DATA PROVIDED:
++++++++++

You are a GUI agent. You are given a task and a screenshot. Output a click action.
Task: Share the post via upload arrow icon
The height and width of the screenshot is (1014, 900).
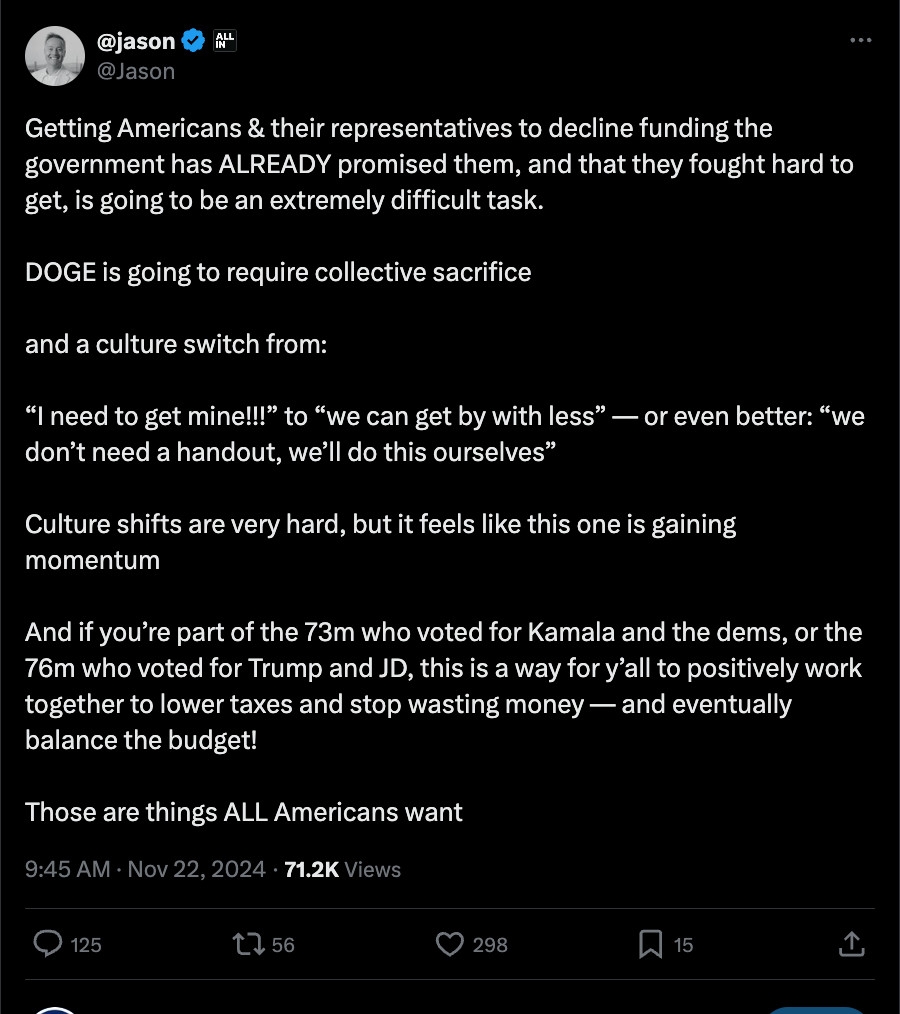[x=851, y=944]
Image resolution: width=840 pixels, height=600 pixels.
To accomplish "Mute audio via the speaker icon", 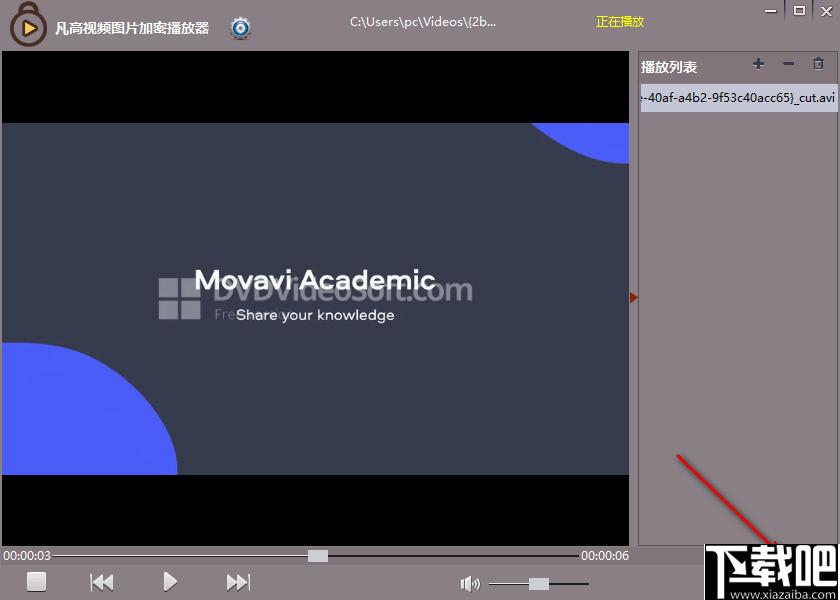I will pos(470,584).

++++++++++

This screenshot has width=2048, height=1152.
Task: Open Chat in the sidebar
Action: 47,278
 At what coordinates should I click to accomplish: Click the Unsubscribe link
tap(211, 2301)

++++++++++

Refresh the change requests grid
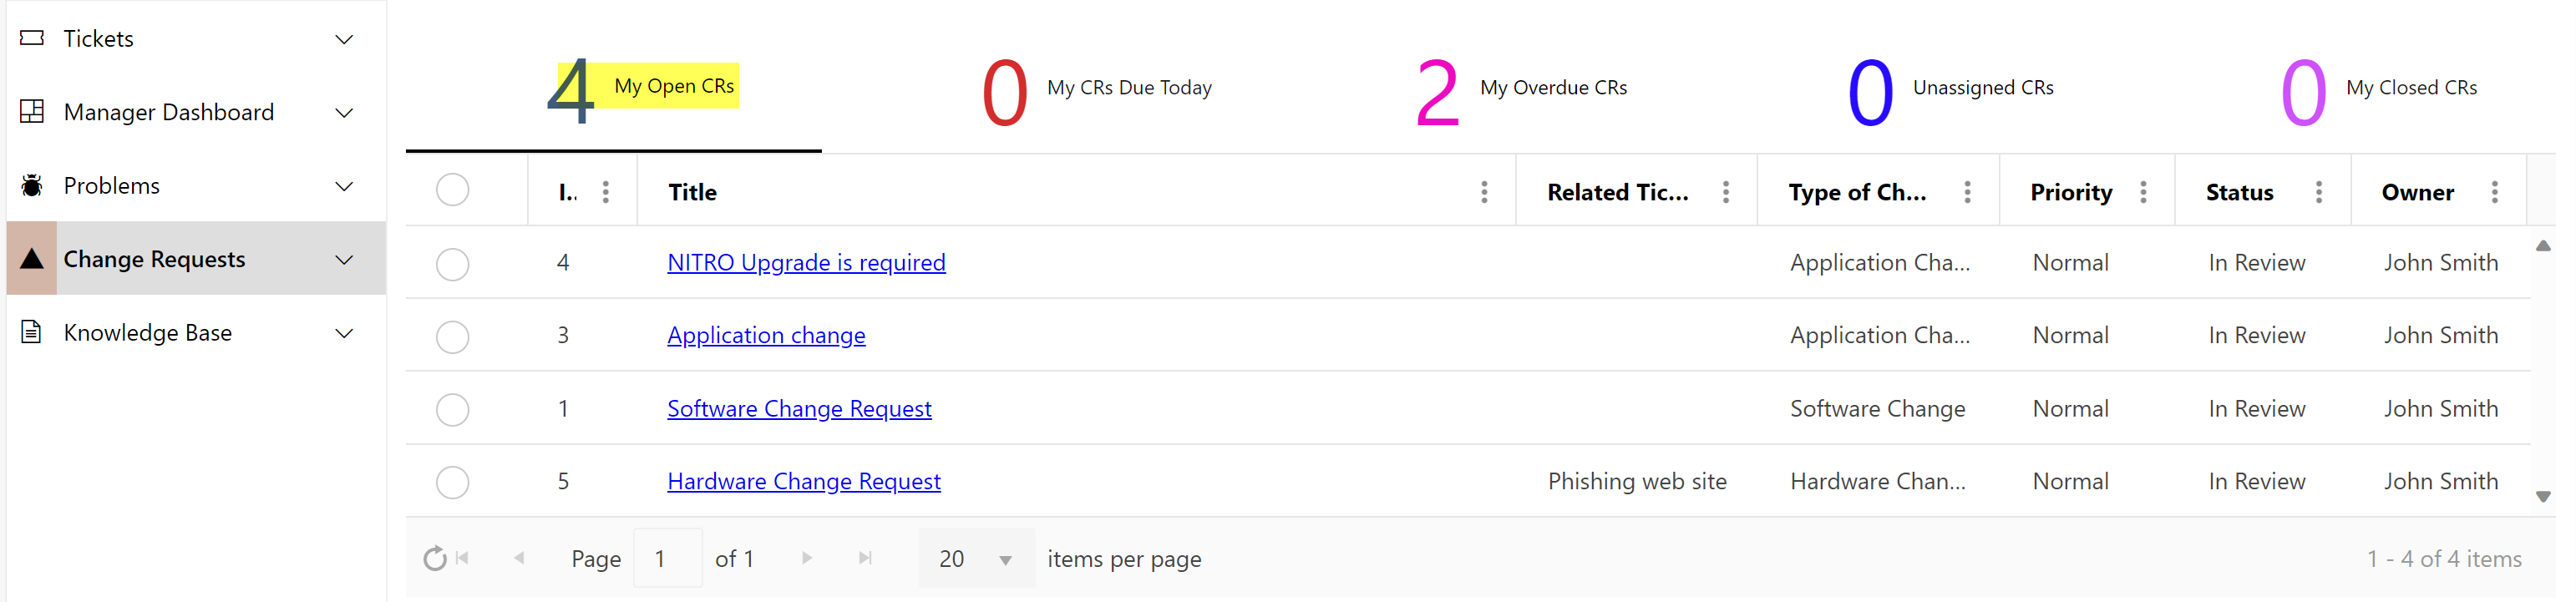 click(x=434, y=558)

++++++++++

WHAT YOU HAVE TO DO: Return every line from the entries above that contains the word "height", matching case exactly.

REPLY TO THE TASK:
The height and width of the screenshot is (1014, 900).
Image resolution: width=840 pixels, height=600 pixels.
This screenshot has width=2048, height=1152.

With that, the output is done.